Required work :: Starting at the line that contains "Given: Click connector circle of image card 3", output each line exactly as written through the end of the listing below, but leave out the pictures.

Material supplied ::

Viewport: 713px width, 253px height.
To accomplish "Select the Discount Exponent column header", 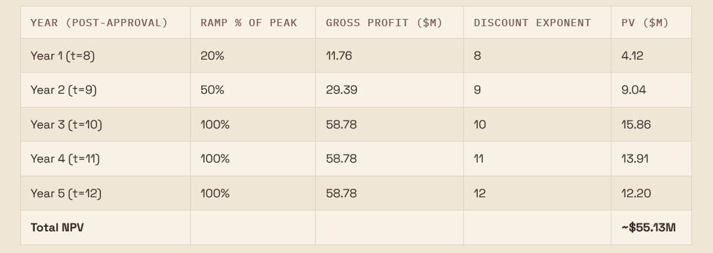I will pyautogui.click(x=532, y=23).
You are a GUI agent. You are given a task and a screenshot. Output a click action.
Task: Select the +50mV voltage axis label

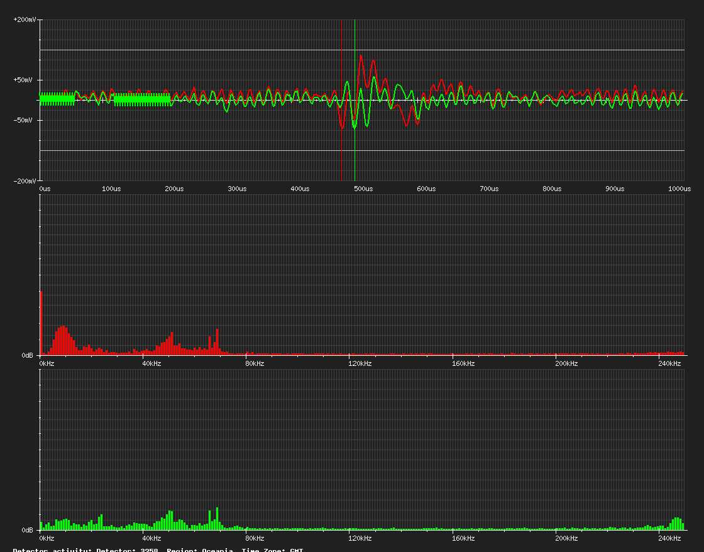point(23,80)
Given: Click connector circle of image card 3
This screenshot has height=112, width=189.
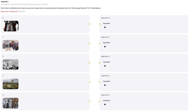Looking at the screenshot, I should (x=89, y=101).
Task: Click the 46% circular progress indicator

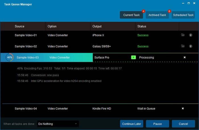Action: point(10,57)
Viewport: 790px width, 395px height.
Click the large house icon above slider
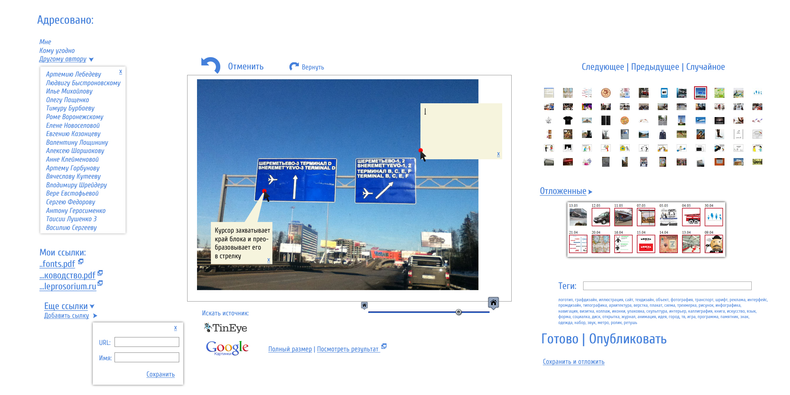493,303
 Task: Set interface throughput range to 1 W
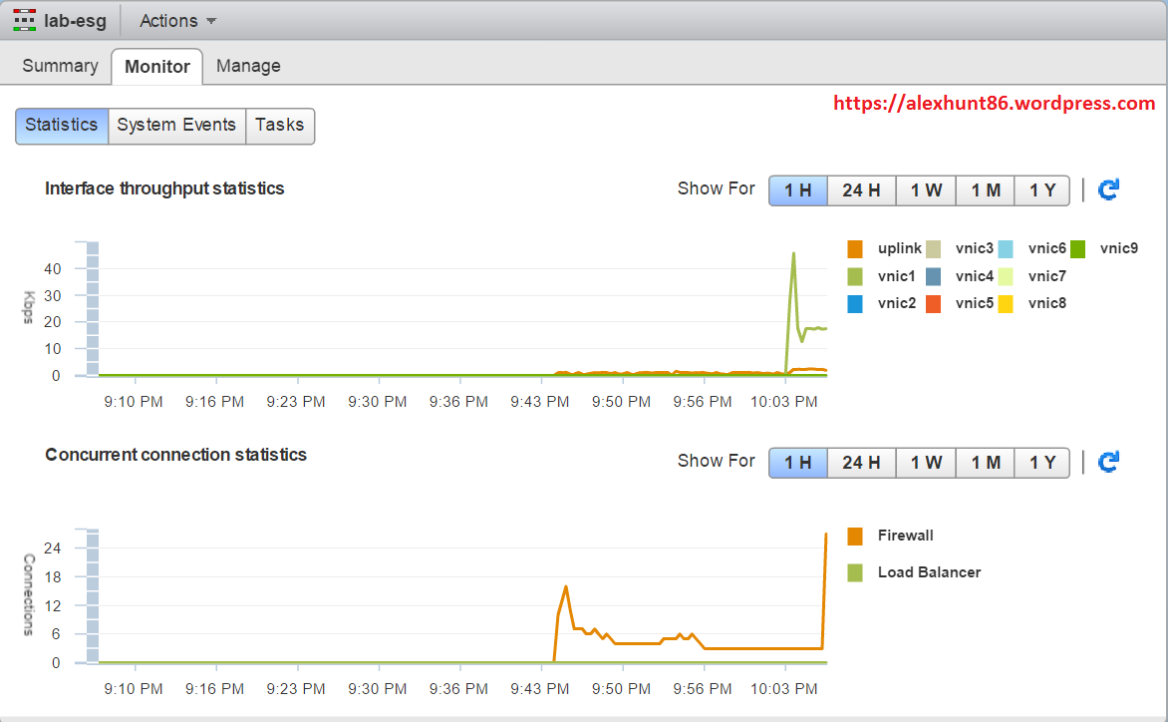(x=926, y=190)
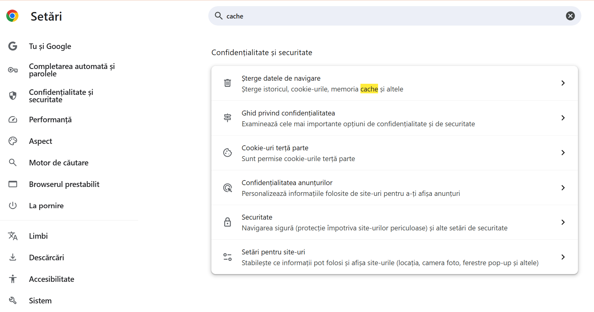The height and width of the screenshot is (312, 594).
Task: Click the lock icon next to Securitate
Action: pos(227,222)
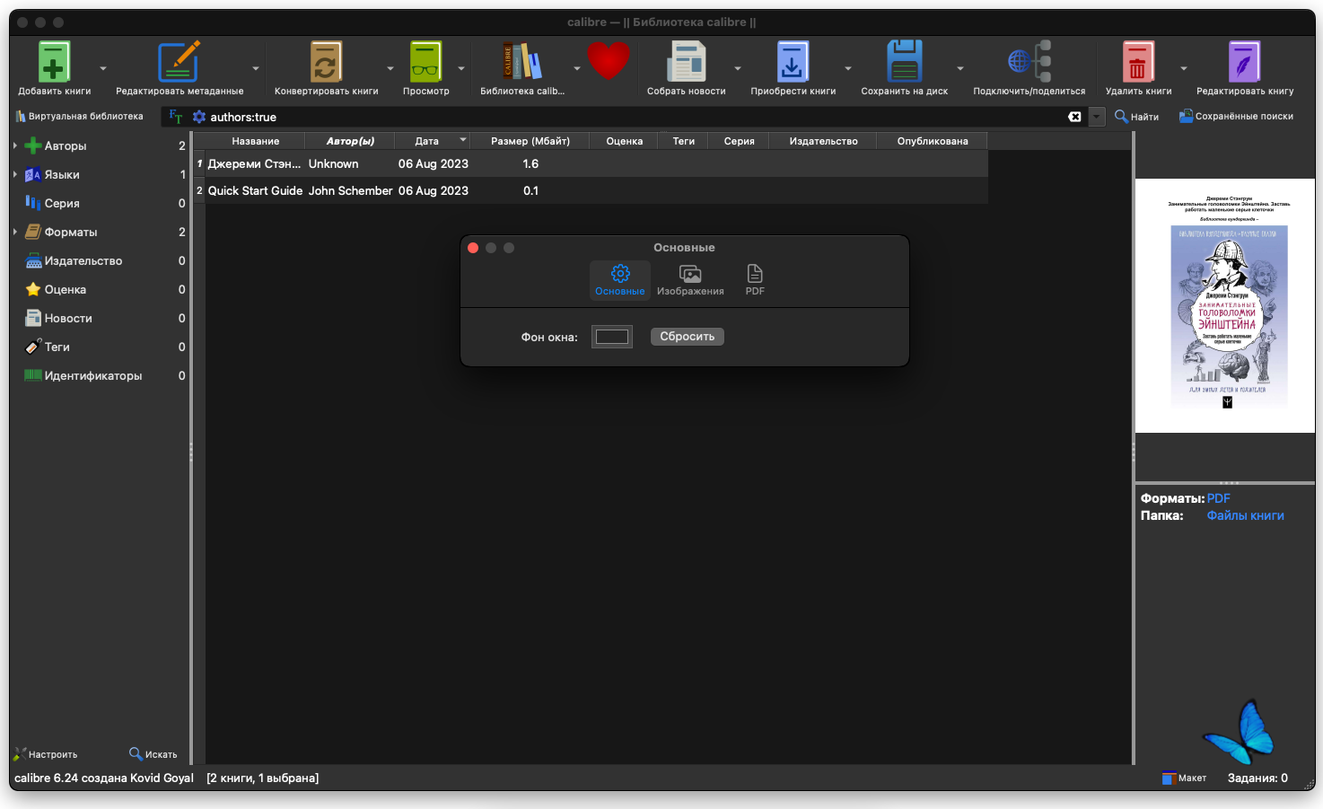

Solved exercise ::
Given: Click connector circle of image card 3
This screenshot has height=112, width=189.
Looking at the screenshot, I should (x=89, y=101).
Task: Click the 46% circular progress indicator

Action: point(10,57)
Viewport: 790px width, 395px height.
Click the large house icon above slider
493,303
 Task: Set interface throughput range to 1 W
(x=926, y=190)
The height and width of the screenshot is (312, 594).
Task: Click the lock icon next to Securitate
Action: pos(227,222)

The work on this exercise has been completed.